Les éditions Flammarion publient Un monde sans travail, de Daniel Susskind. Réflexion indispensable à l’heure où les intelligences artificielles prennent de plus en plus de place dans le monde professionnel, cet essai interroge la nécessaire réorganisation de nos sociétés dans un avenir relativement proche.
Dans son ouvrage Un monde sans travail, Daniel Susskind examine les implications de la révolution technologique et de l’essor des intelligences artificielles sur l’emploi, et plus spécifiquement sur la répartition des tâches. Pour ce faire, il différencie celles supposées aisément automatisables – car répétitives et ordinaires – et celles qui demeurent plus difficilement assimilables par des machines – parfois pour des motifs économiques ou culturels. À mesure qu’il déploie son argumentaire, l’auteur explique que le modèle ALM, selon lequel un travail ne peut être effectué par un robot que s’il est routinier, est aujourd’hui dépassé. La conception des IA ne cherche plus à mimer l’intelligence humaine, mais plutôt à aboutir au résultat escompté quels que soient les procédés employés pour y parvenir. C’est ce qui explique par exemple que le programme informatique AlphaGo a pris le dessus sur Lee Sedol en réalisant des coups généralement proscrits par les joueurs de go professionnels.

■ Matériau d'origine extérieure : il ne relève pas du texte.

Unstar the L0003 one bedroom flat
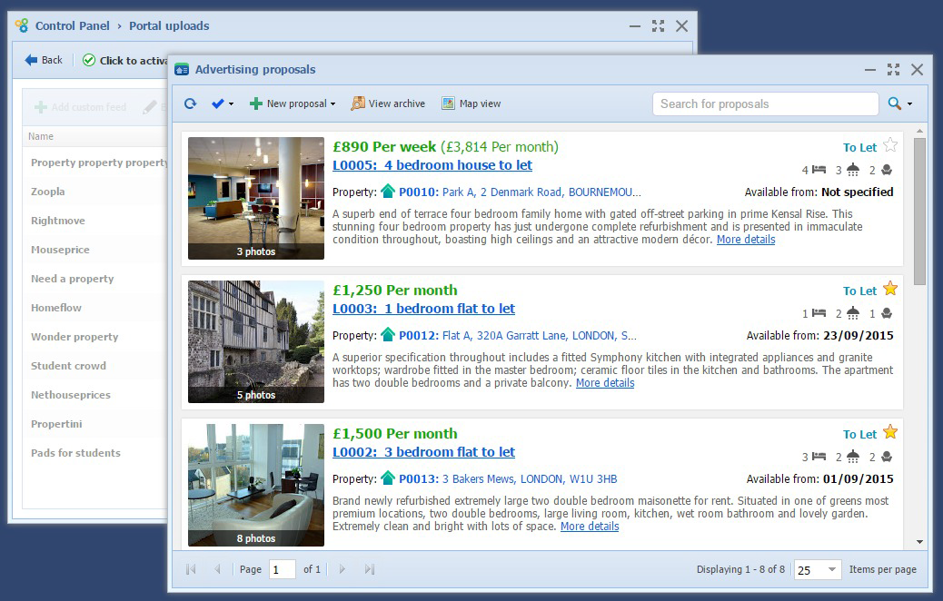click(x=890, y=289)
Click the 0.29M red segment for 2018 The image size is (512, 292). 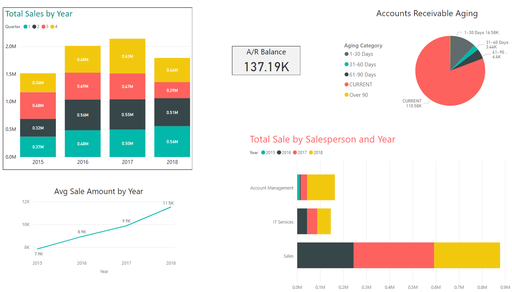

La seule rationalité computationnelle ne suffit plus à rendre compte des capacités des nouvelles intelligences artificielles, qui peuvent se révéler créatives et qui concourent à un empiètement des tâches croissant (manuelles, cognitives ou émotionnelles). Ce dernier point est capital dans la démonstration de l’économiste : plus la puissance de calcul informatique se développe – et elle le fait à une vitesse folle –, plus les machines se montrent capables de deep learning, et plus elles tendent à prendre à leur compte des tâches qui, auparavant, restaient l’apanage des hommes. Les premières victimes de cette révolution technologique ont été enregistrées dans les champs, puis dans les usines, mais ce sont désormais les employés moyens qui font les frais de l’automatisation progressive de leur travail. Et Daniel Susskind n’omet pas de préciser, dans un même élan, que les avocats, les architectes, les artistes ou les médecins voient désormais, eux aussi, leur profession redéfinie touche par touche par ces IA capables de constituer des dossiers juridiques, d’analyser la nature d’une anomalie cutanée ou de composer des bandes sonores originales.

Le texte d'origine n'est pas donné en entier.